Testo proposto ::
****

Le minoranze, le differenze di visione, di idee, la ricchezza del pluralismo sono un inciampo in questa logica di comando delle istituzioni. Istituzioni che, senza la dialettica delle posizioni da confrontare e su cui costruire mediazioni positive, perdono il valore della rappresentanza della società, e la loro stessa ragione sociale, che è quella di dare pari dignità a tutte le posizioni senza schiacciare ed escludere interessi e valori presenti nel Paese e non allineati con la maggioranza politica che pure ha il diritto-dovere di governare.

Che direbbe Montesquieu di questa notte oscura del sistema liberale nel nostro Paese? Di questo dilagare arrogante dell’esecutivo per procedere a tappe forzate a cambiare le regole elettorali ed esibire lo scalpo di un’altra riforma realizzata nella propaganda delle elezioni regionali e oltre?

Bisogna dire che troppo debole e anemica risulta la posizione di chi, minoranza nel PD, consapevole di combattere una battaglia decisiva per l’indirizzo democratico del Paese, si limita a dissentire “moralmente” uscendo dall’Aula per non partecipare al voto, mentre un’altra cinquantina di “responsabili” si dichiarano dissidenti rispetto al contenuto della riforma ma obbediscono poi docilmente all’ordine di scuderia.

Troppo trasparenti, purtroppo, le motivazioni  legate alla propria collocazione istituzionale nel prossimo futuro, unite alla consapevolezza triste di non avere e di non potere rappresentare autonomamente una proposta politica di centro-sinistra alternativa rispetto a Renzi, e su di essa aprire un confronto nel Paese, e, se occorre, proporla all’elettorato.

Un sistema politico diventa autoritario non soltanto se la maggioranza, o il leader più o meno carismatico che la rappresenta, impone la sua volontà senza rispettare i poteri del Parlamento e i diritti delle opposizioni. Diventa autoritario anche per l’omissione e la rinuncia alla battaglia politica, dentro e fuori dal Parlamento, da parte di quelle opposizioni che dicono di non condividerne le imposizioni ma poi si piegano, non importa quanto volentieri, e lasciano passare lo tsunami contro la democrazia per non mettere a repentaglio le proprie sicurezze elementari. Senza comprendere che se passa lo tsunami saranno i primi ad essere travolti e cancellati, e con loro le pallide luci del pluralismo democratico nel nostro Paese.

****

Materiale fornito ::
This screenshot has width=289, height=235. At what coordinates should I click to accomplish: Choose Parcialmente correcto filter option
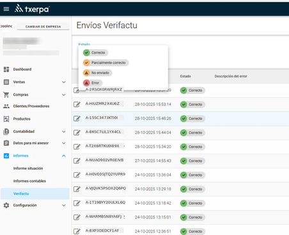pos(105,63)
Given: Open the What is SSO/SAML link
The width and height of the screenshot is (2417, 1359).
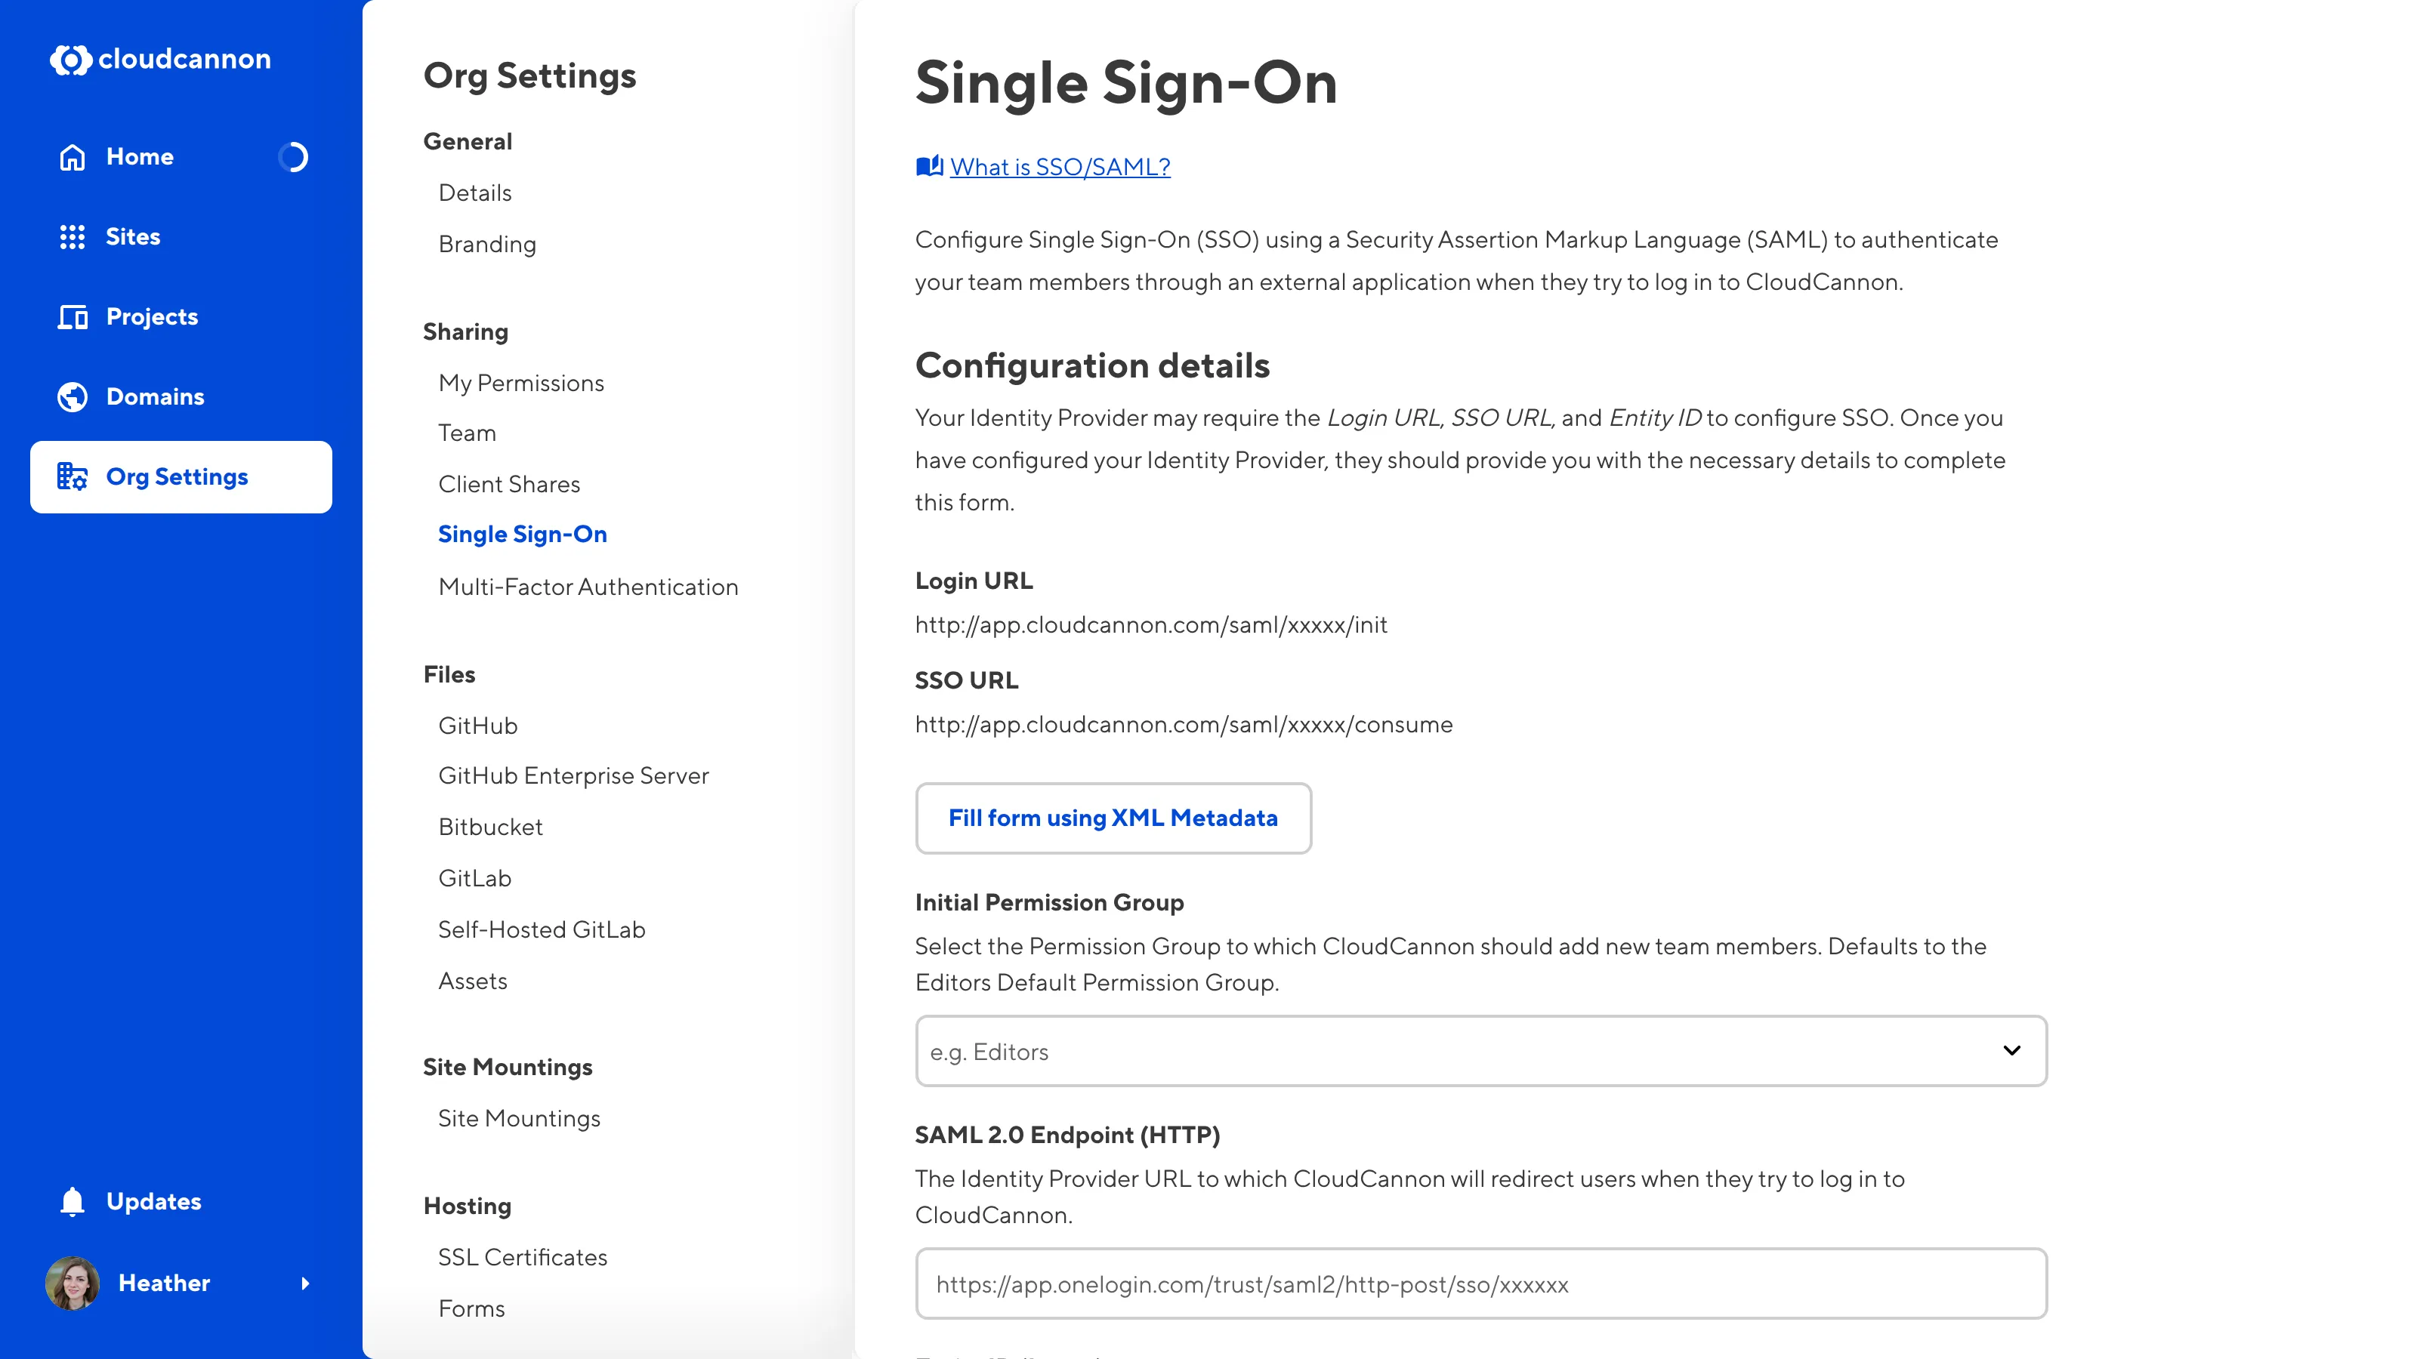Looking at the screenshot, I should [x=1058, y=167].
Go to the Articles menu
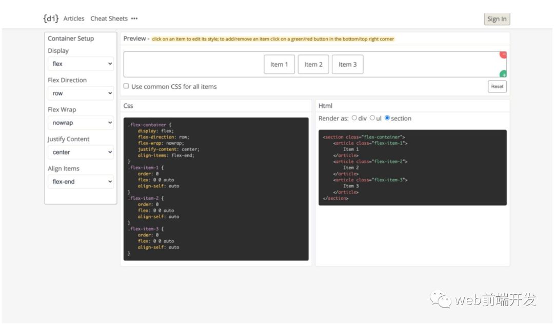 (x=74, y=18)
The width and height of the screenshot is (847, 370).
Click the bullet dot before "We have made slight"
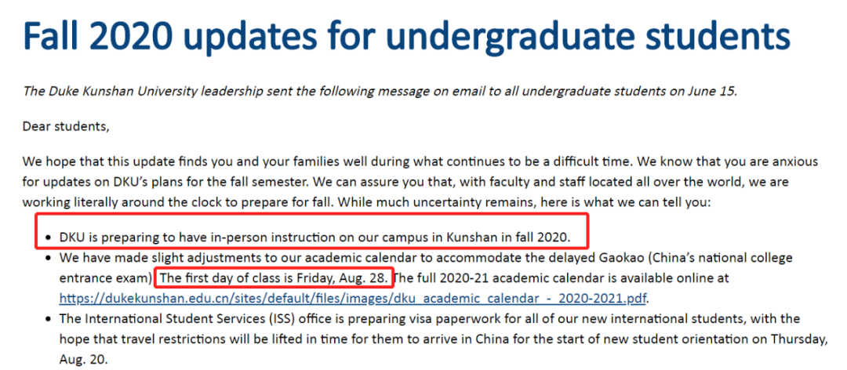point(49,257)
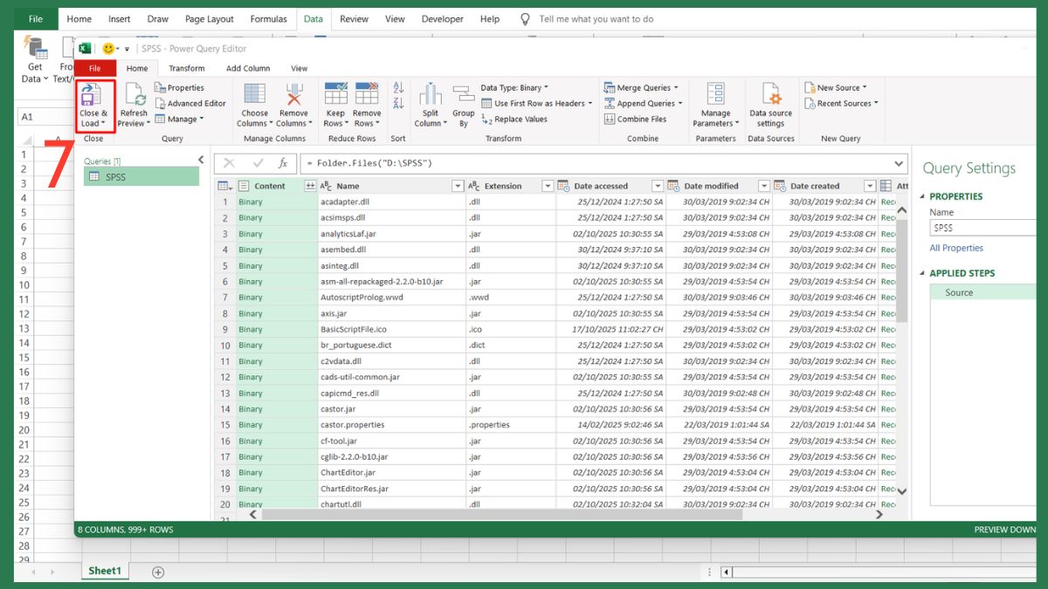Click Use First Row as Headers
This screenshot has height=589, width=1048.
(535, 103)
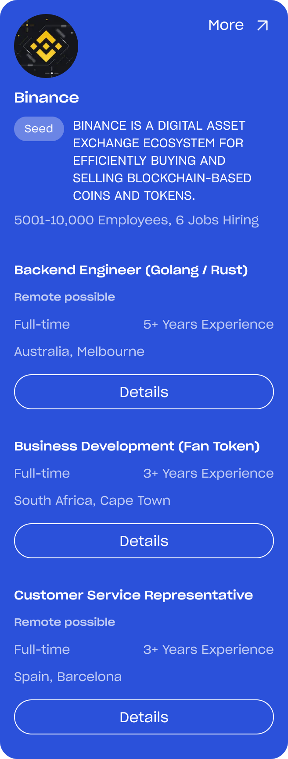Open Customer Service Representative job title
This screenshot has width=288, height=759.
(133, 595)
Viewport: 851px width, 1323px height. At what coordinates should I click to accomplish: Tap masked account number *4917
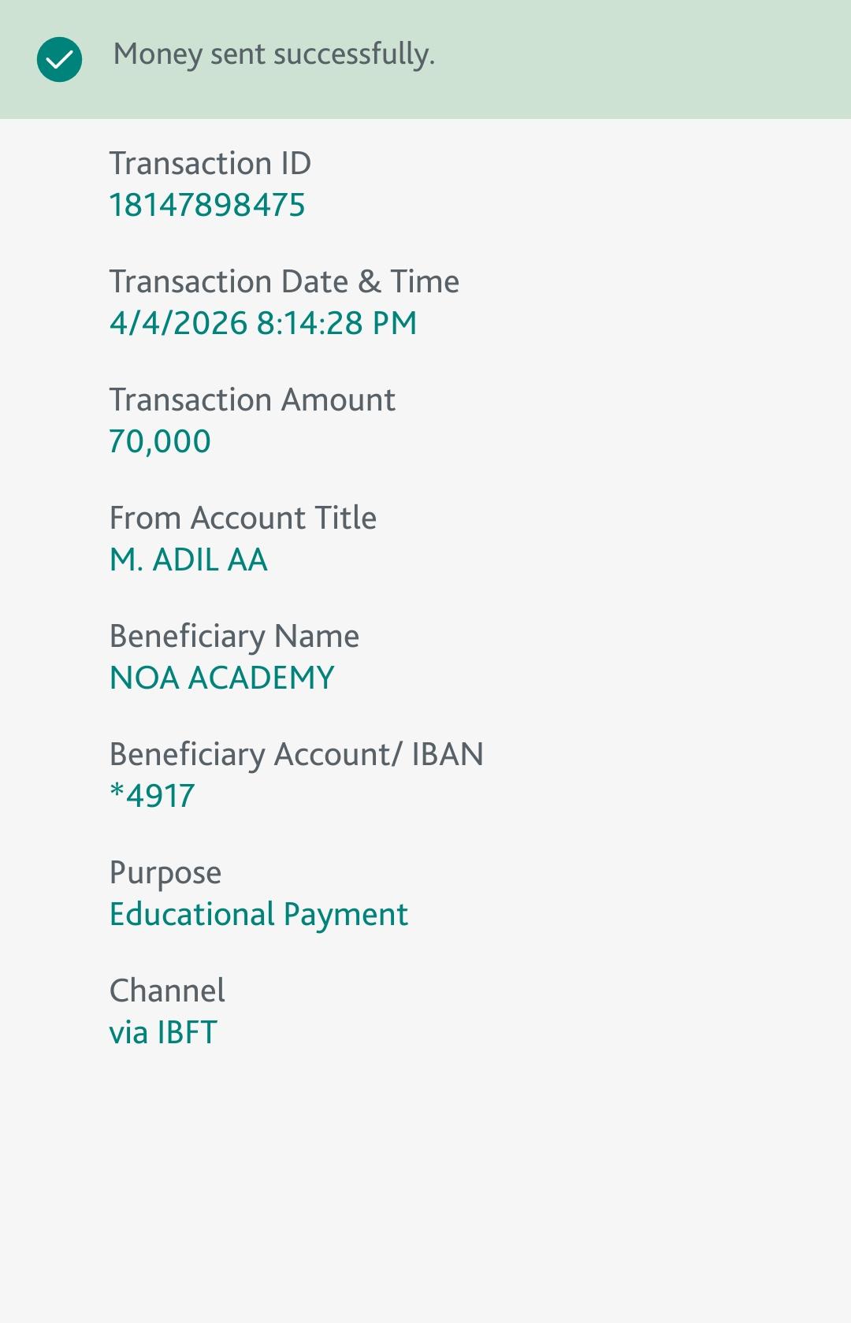click(x=152, y=796)
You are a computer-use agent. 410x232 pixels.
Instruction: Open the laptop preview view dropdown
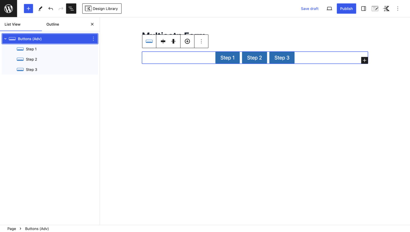[x=329, y=9]
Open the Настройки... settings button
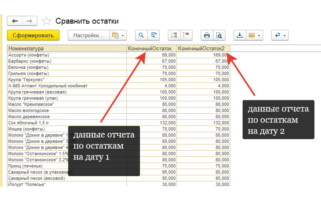321x201 pixels. point(89,35)
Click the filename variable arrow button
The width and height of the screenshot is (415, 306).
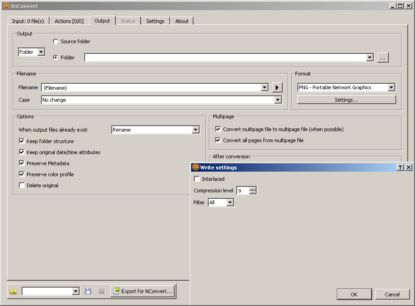(x=277, y=87)
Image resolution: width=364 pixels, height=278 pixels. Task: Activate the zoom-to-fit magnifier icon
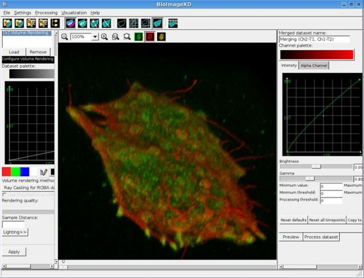click(x=115, y=36)
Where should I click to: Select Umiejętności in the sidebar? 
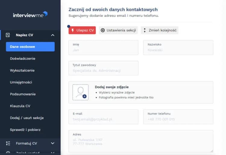coord(21,82)
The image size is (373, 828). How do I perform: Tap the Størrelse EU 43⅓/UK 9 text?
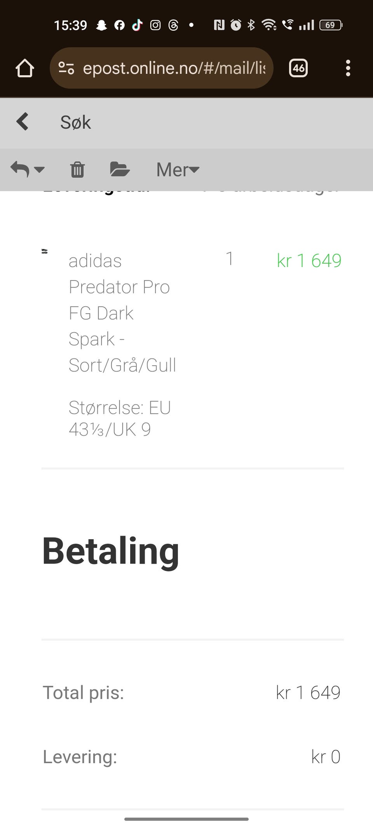(x=120, y=418)
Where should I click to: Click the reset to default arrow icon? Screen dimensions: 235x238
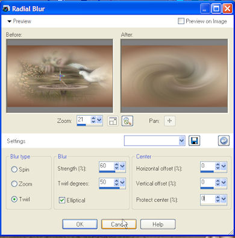tap(224, 141)
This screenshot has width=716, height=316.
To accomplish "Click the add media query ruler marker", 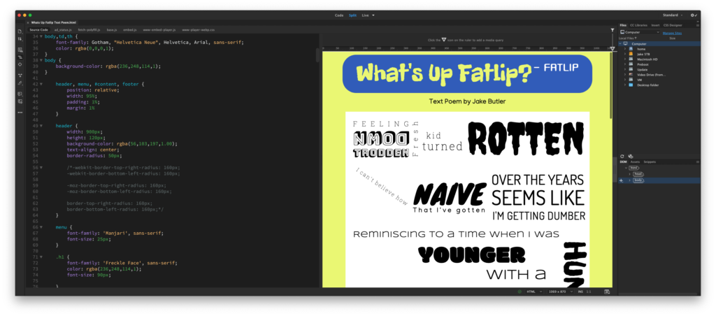I will 613,49.
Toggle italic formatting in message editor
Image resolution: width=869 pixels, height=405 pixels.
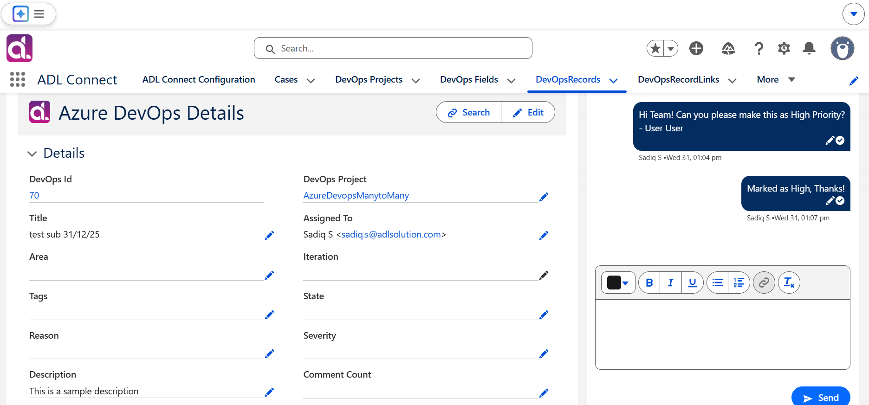click(671, 283)
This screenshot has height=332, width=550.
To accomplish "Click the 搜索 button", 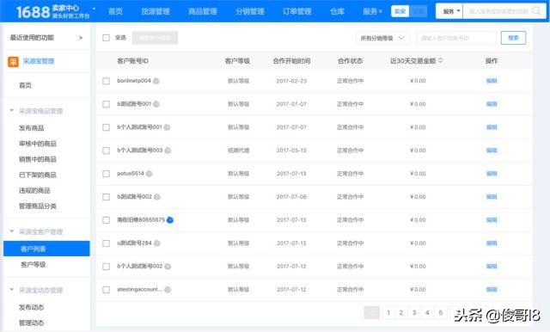I will click(x=513, y=38).
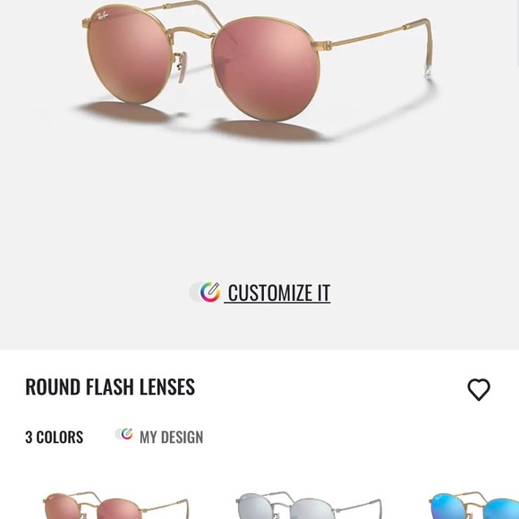
Task: Click the Ray-Ban logo on the main image lens
Action: point(102,16)
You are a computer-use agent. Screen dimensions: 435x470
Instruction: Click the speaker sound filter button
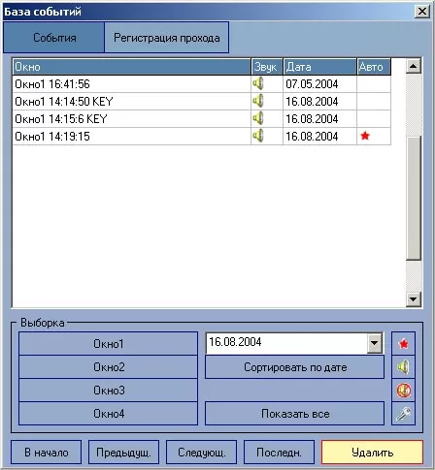[x=403, y=367]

****

Dettagli del compito ::
Prosegui il testo sul pluralismo democratico e la riforma elettorale, scrivendo il brano che viene subito dopo la sua ultima frase.

Soluzione proposta ::
La democrazia vive di differenze che sanno interagire, di confronti, di conflitti e di mediazioni, e soprattutto di limiti reciproci dei poteri. Il limite è riconoscimento del valore dell’altro, presupposto del riconoscimento del valore della propria identità, non è un ostacolo alla volontà di cambiare, ma la coscienza critica di chi sa cambiare senza distruggere, senza annientare e cancellare le posizioni non allineate, ma sa riconoscere in esse il positivo che può nutrire la crescita di un Paese che deve continuare ad essere di tutti. Con la lucidità del “dubbio dei vincitori”, come scriveva Pietro Ingrao in una sua poesia, senza il quale rimane, amaro, “l’indicibile dei vinti”.

Notte oscura per Montesquieu, che i nostri ragazzi studiano a scuola come l’archetipo fondativo delle libertà politiche contemporanee. Ben altri “Illuminati”, non Illuministi, guidano oggi il Burattino mediatico che sta bombardando le istituzioni circondato da una comitiva di figuranti telecomandati.

“Sentinella, quanto resta della notte?” si chiedeva Giuseppe Dossetti, uno dei padri della nostra Costituzione, quando, nel 1994, interveniva profeticamente con un forte richiamo a contrastare una “diffusa indifferenza morale, in cui la stessa forma democratica è a rischio, trascinata dalla forte emotività imperniata su una figura di grande seduttore, e può assumere incontrollabili derive di carattere irrazionale e plebiscitario”.

Quanto durerà la nostra notte? Ma ci sono ancora sentinelle a cui chiederlo?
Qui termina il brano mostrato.